Friday, November 21, 2014

WILTIMS #217: The EKGs Strike Back

Today we revisited a topic we covered back in physiology: EKGs. I definitely don't remember everything involved, but it's nice that at least the concepts are familiar this time. I'll need to really master interpreting those squiggly lines this time though, because now we are not just looking at what a healthy heart looks like, but how each of the innumerable heart dysfunctions look from an electrical perspective.

One totally useless slide from lecture today was particularly interesting to me: a ye olde EKG machine, circa 1895. The patient sat with three limbs in buckets of salt solution (these were the equivalent of the little sticky paper/metal leads of today) while the electrocardiographer looked through a viewer so as to draw by hand a vague approximation of what the electrical signal was showing.




TIL: A bunch of slight differences in terminology:

Sinus tachycardia vs supraventricular tachycardia: Tachycardia is an elevated heart rate. A sinus rhythm is simply any rhythm where all the peaks are in the right places. A problem comes, however, if an otherwise sinus rhythm is just too fast; the beats are so close together that they overlap and you can't see all the peaks distinctly. Since you can't at that point say whether it is or is not a sinus rhythm, you have to call it something else: the deceptively vague "supraventricular" tachycardia (because, just like in sinus rhythm, the rhythm generating pacemaker is in the atrium, hence supra- (above) the ventricle). 

Atrial flutter vs atrial fibrillation: A flutter occurs when the atrium is beating too fast and the ventricle can't keep up, so it only beats every 3 atrial beats (sometimes 2, sometimes 4, but always consistent). Afib occurs when the atrium is essentially beating non-stop so that there isn't even a signal that the ventricles can go off of. The ventricle then tries its best to keep a rhythm, but fails at it, resulting in an erratic heartbeat.

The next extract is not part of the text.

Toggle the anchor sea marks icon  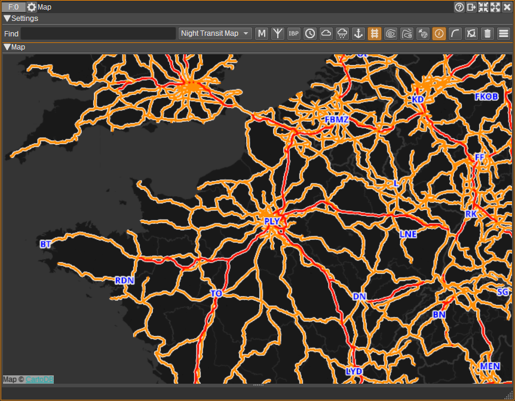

Atrial vs junctional vs ventricular escape: The heart has three normal pacemakers: the SA node, in the atrium; the AV node, between the atria and ventricles; and a baseline rhythm by the ventricles. The SA node overrides the AV node and either node overrides the ventricular rhythm, so that usually, the whole heart goes off the SA node. If for whatever reason, the SA node fails to fire, other nearby atrial cells can pick up the slack and make a new rhythm (atrial escape). If the whole atrium is slacking, then the AV node will lead the way (junctional escape). Lastly, if something is horribly wrong and nothing above is giving it a signal, the ventricles will beat on their own (ventricular escape).